Materials provided —
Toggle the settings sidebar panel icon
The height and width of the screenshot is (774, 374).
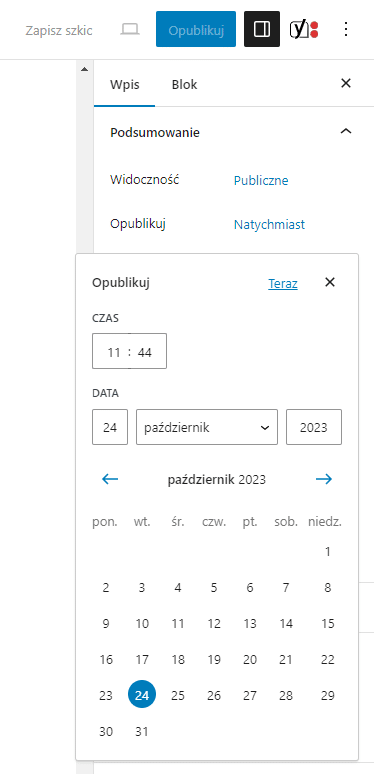coord(262,30)
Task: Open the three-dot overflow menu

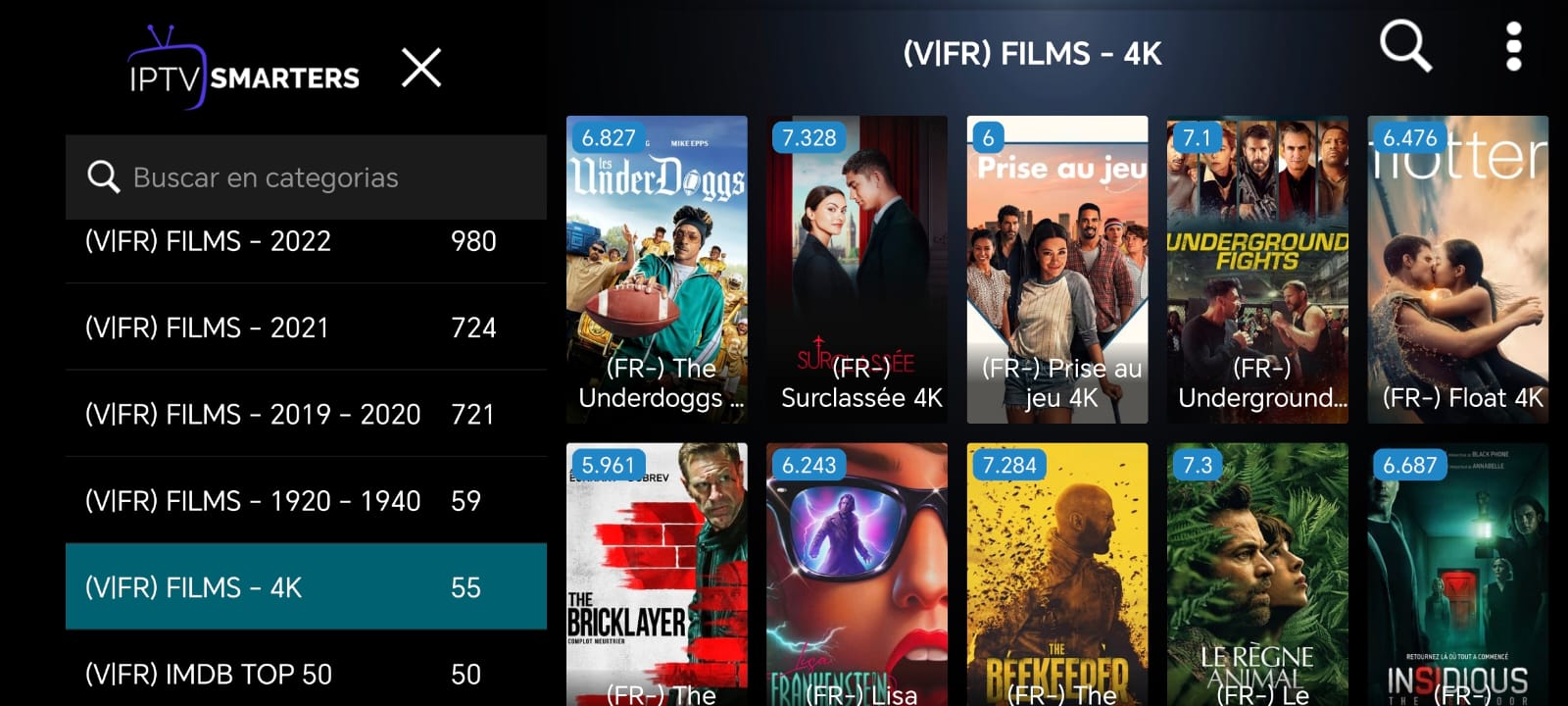Action: 1514,47
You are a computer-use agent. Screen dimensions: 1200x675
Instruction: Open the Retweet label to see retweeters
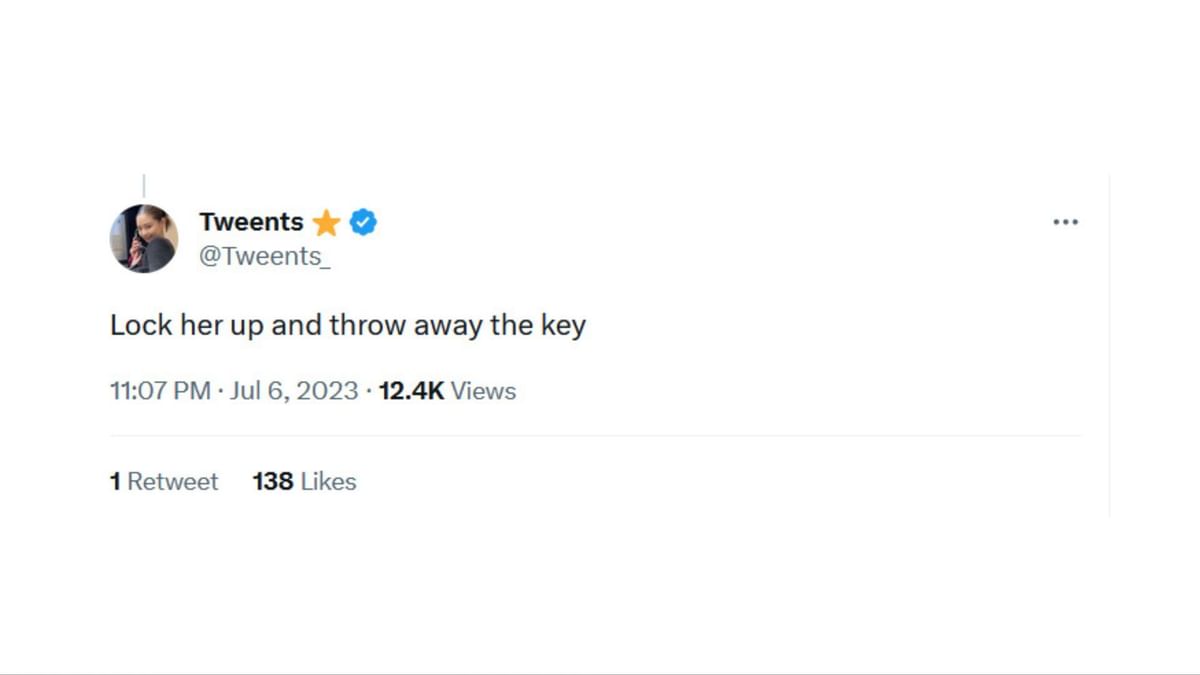[173, 482]
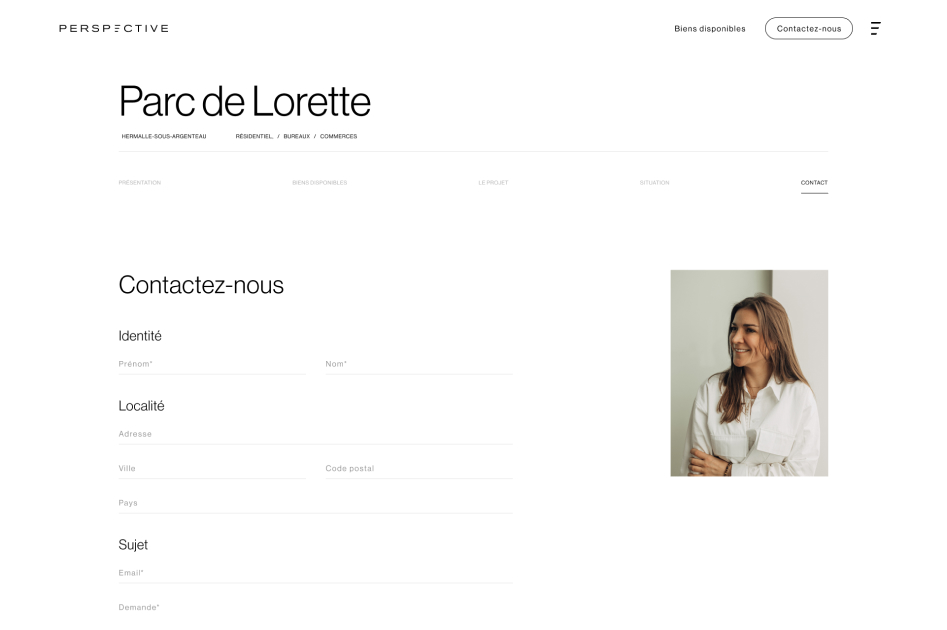The image size is (947, 630).
Task: Switch to the Présentation tab
Action: pos(140,182)
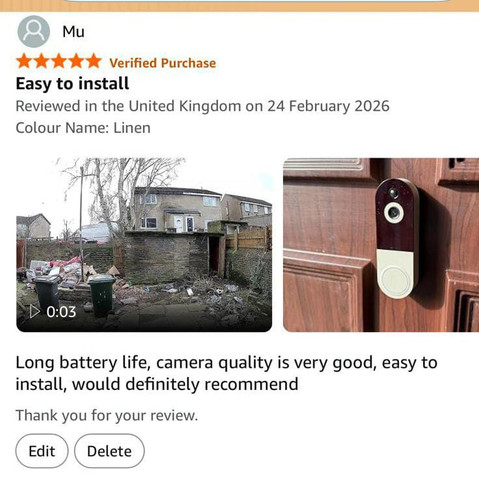Image resolution: width=479 pixels, height=500 pixels.
Task: Click the review body text
Action: pos(226,373)
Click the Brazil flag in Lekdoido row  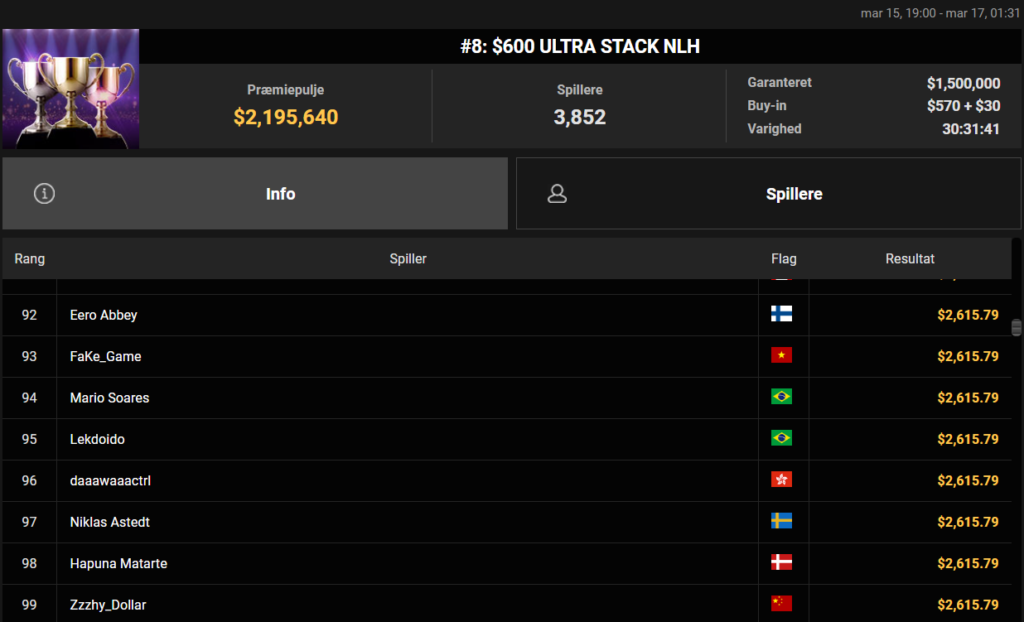[781, 438]
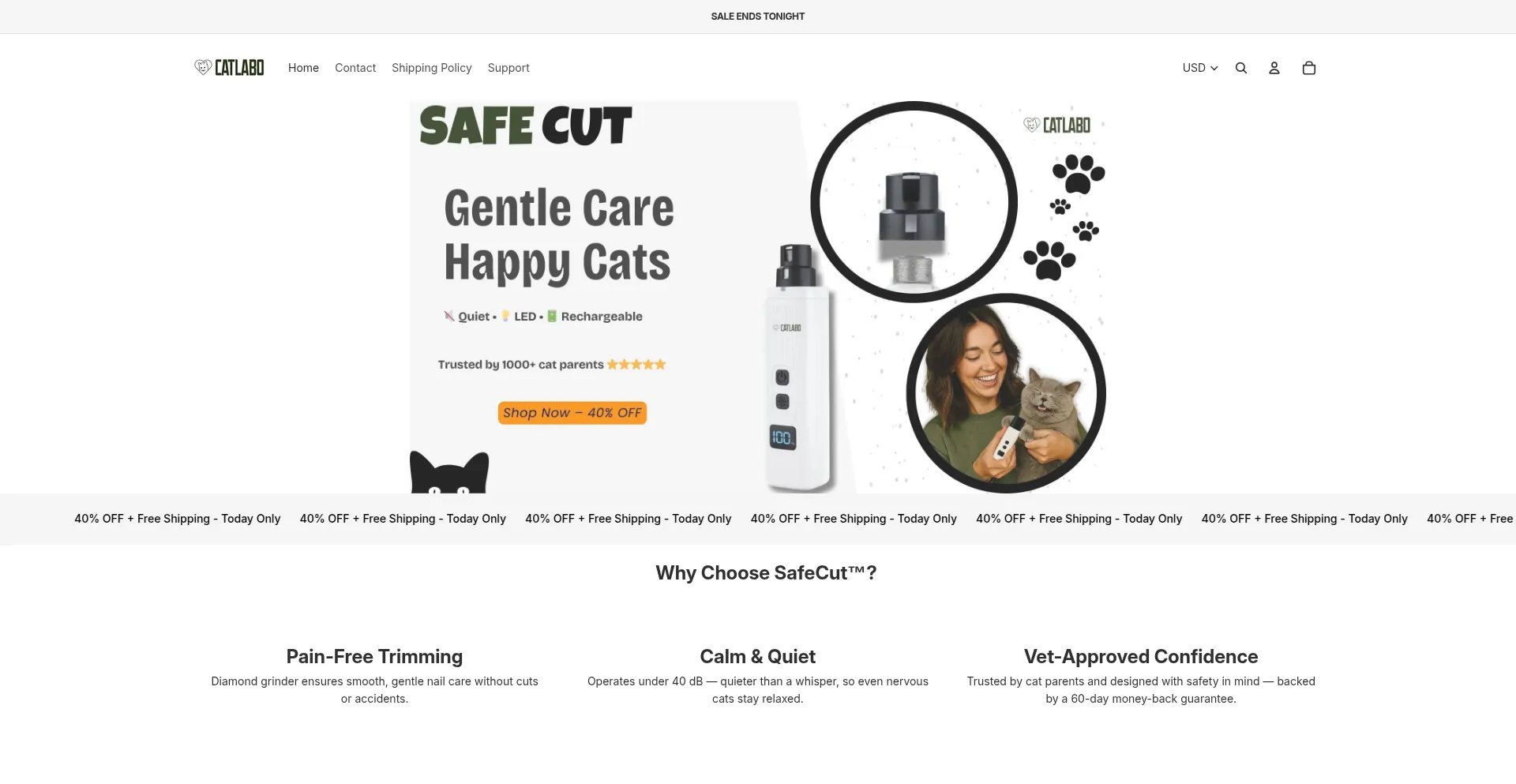The height and width of the screenshot is (784, 1516).
Task: Open the Support menu link
Action: (x=508, y=68)
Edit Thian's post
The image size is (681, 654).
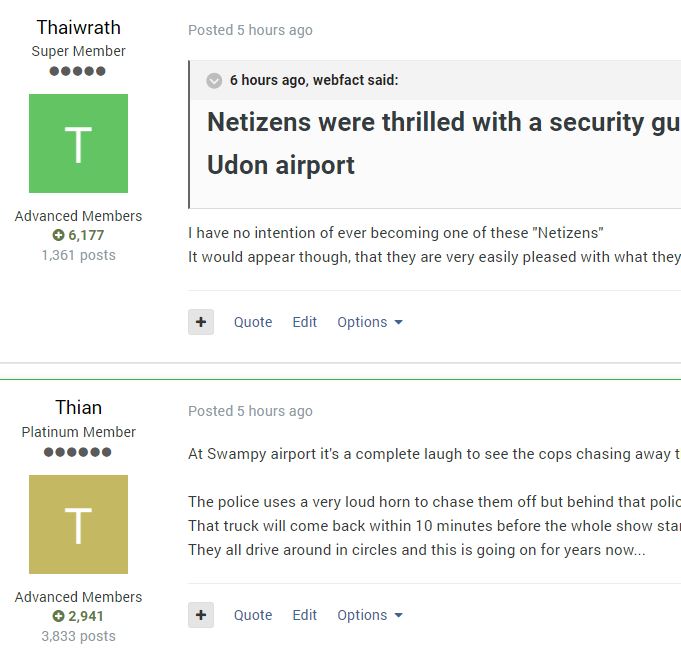304,615
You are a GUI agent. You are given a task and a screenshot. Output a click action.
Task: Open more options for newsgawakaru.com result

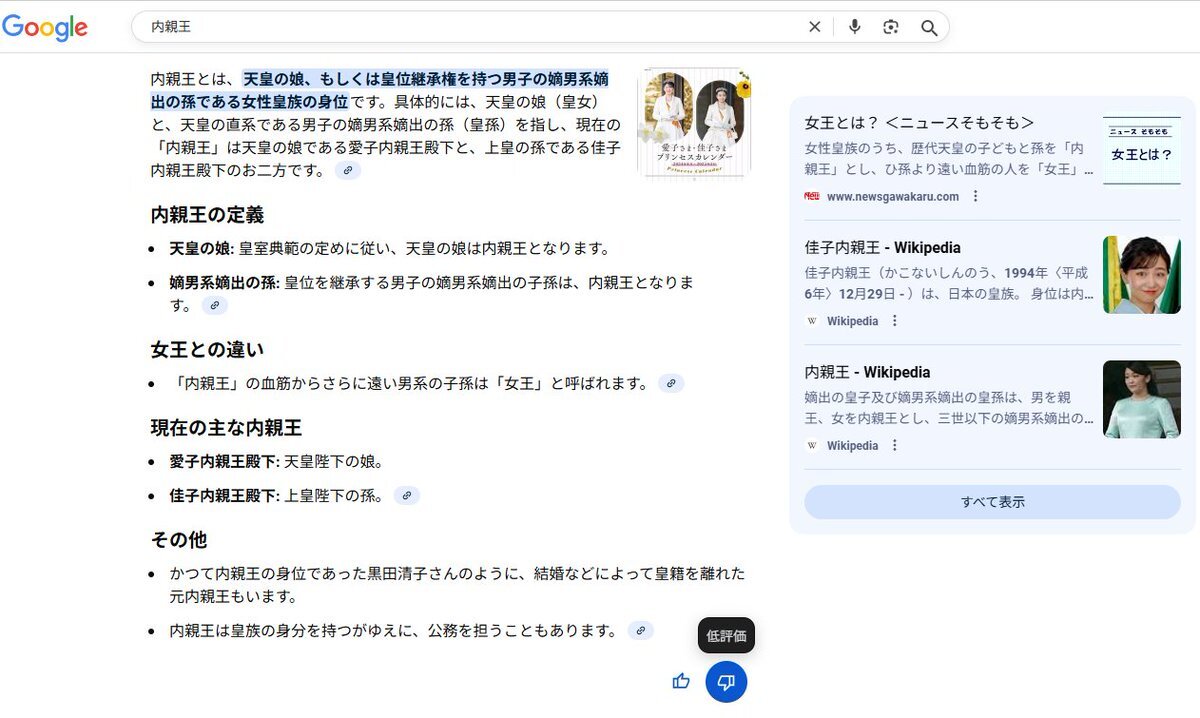point(975,197)
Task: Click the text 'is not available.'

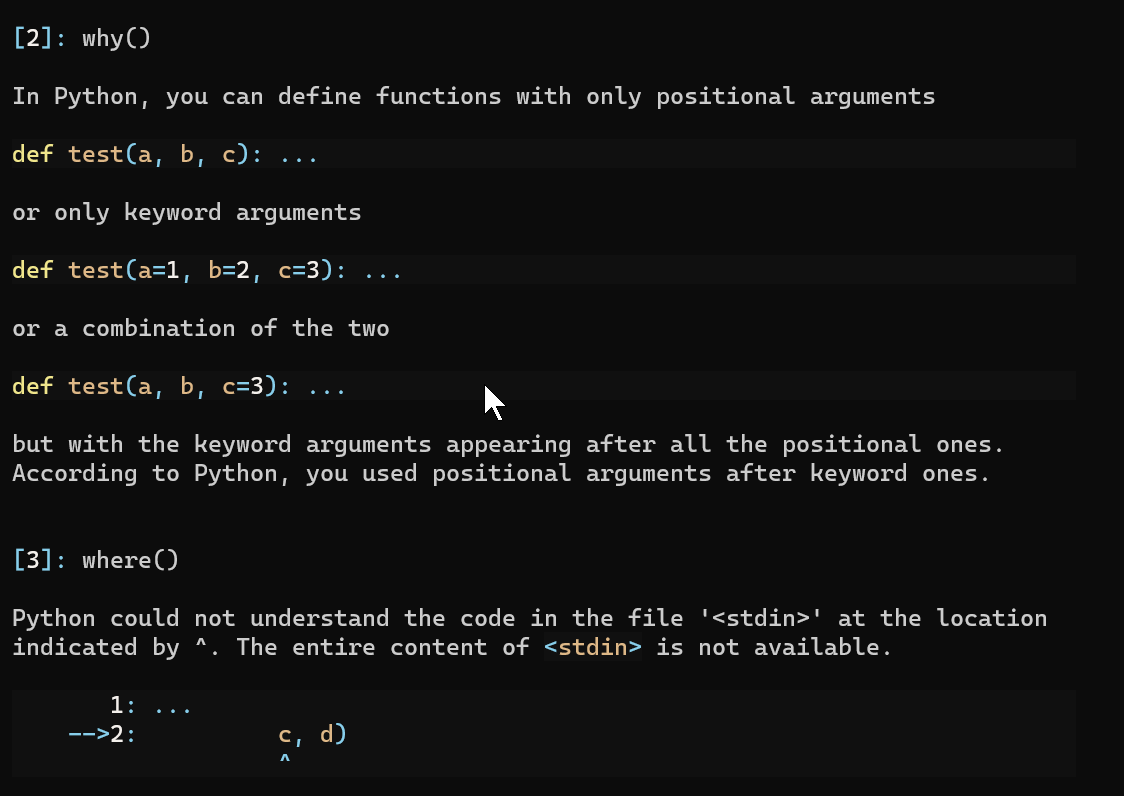Action: (773, 647)
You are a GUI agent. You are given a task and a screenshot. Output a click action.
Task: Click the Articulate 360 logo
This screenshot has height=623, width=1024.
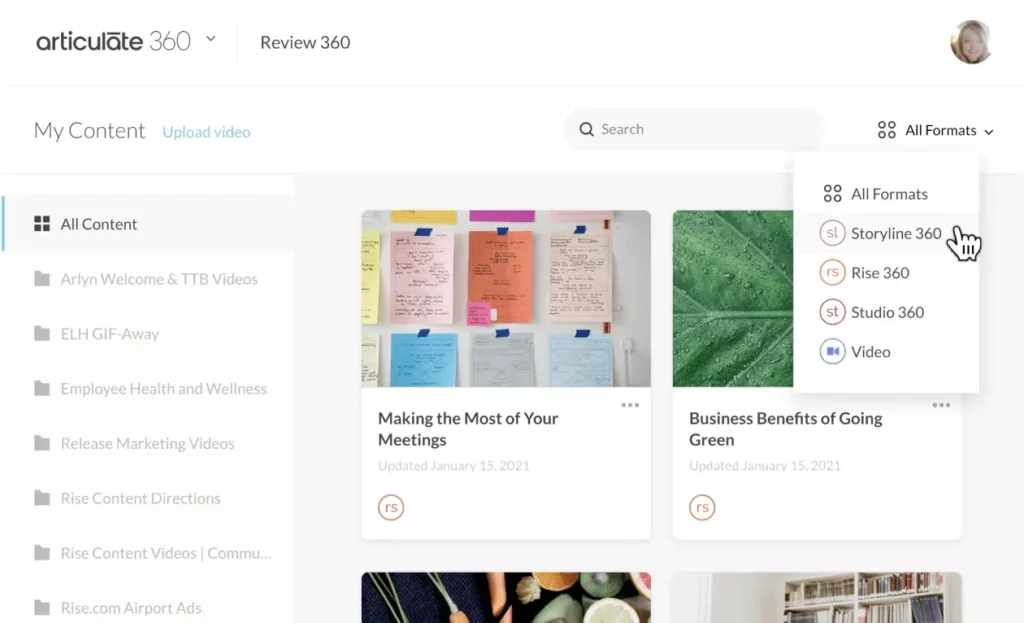[113, 42]
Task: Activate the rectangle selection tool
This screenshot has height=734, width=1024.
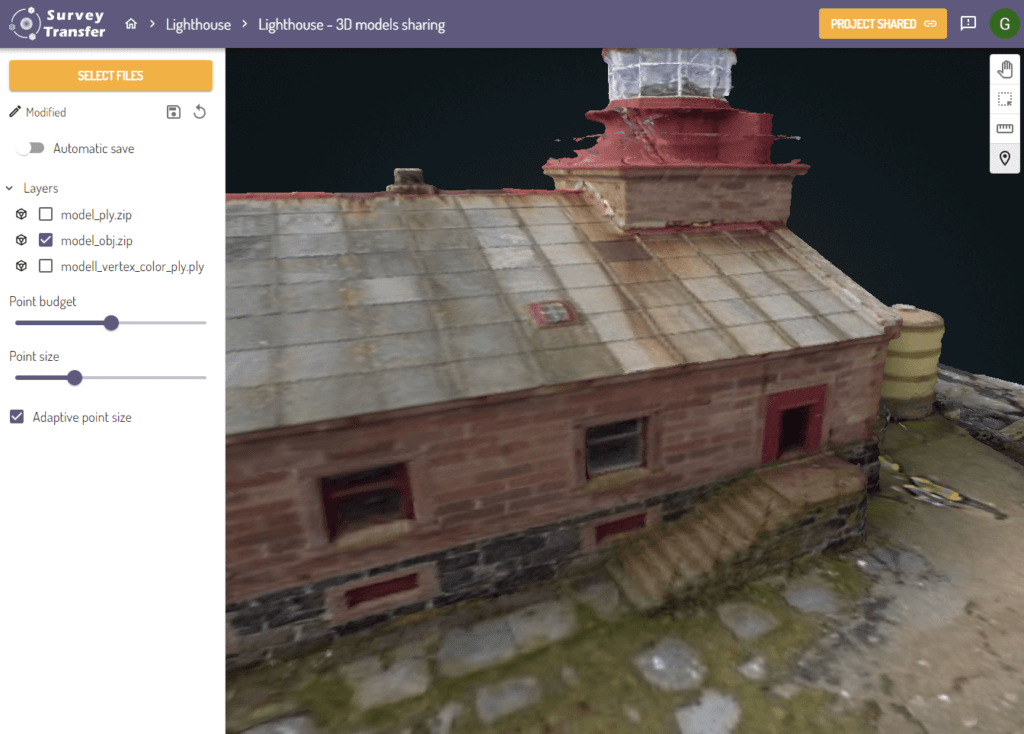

Brief — Give back, word for word, the lines from the one containing "Task: Click the Articulate 360 logo" through the last line of the listing above; include both ends and exclude the pictures.

Answer for the task —
Task: Click the Articulate 360 logo
This screenshot has height=623, width=1024.
[113, 42]
Task: Activate the rectangle selection tool
This screenshot has height=734, width=1024.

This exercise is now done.